I had always hated this in him--how he was forever testing me, offering me chances to back out long past the point when I felt my loyalty was proven. But in the light of tonight's discovery, I saw that these were not mere habits of secrecy, or mistrust of me--Raffles would really not have been surprised if I had simply walked away, even now after everything. He would never permit himself the sort of jealous outbursts and accusations in which I was wont to indulge, and so instead he devised that endless series of surprises and lies of omission. He needs must prove his mastery and my devotion because he was terrified that one day it would be gone; that one day he would disgust me.

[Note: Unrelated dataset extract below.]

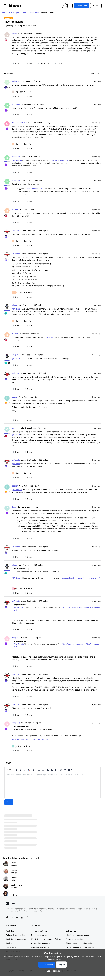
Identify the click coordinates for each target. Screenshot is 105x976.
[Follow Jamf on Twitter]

All this came to me in a flash, and the image of my friend, alone and lonely and ashamed, filled me with a thrilling tenderness.

I swallowed the retort on my lips, and vowed instead, "More than anything." He sucked in his breath and moved his hand, and before long I was groaning my release, my face buried in his shoulder.

"Well?" I asked, triumphant, when I could speak again. "Is all shame and misery?"

"No." Raffles looked at me wonderingly. "It isn't."

I loved Raffles. How often have those words flowed from my pen, and felt a lie, a concealment? Now at last you understand the full truth of them.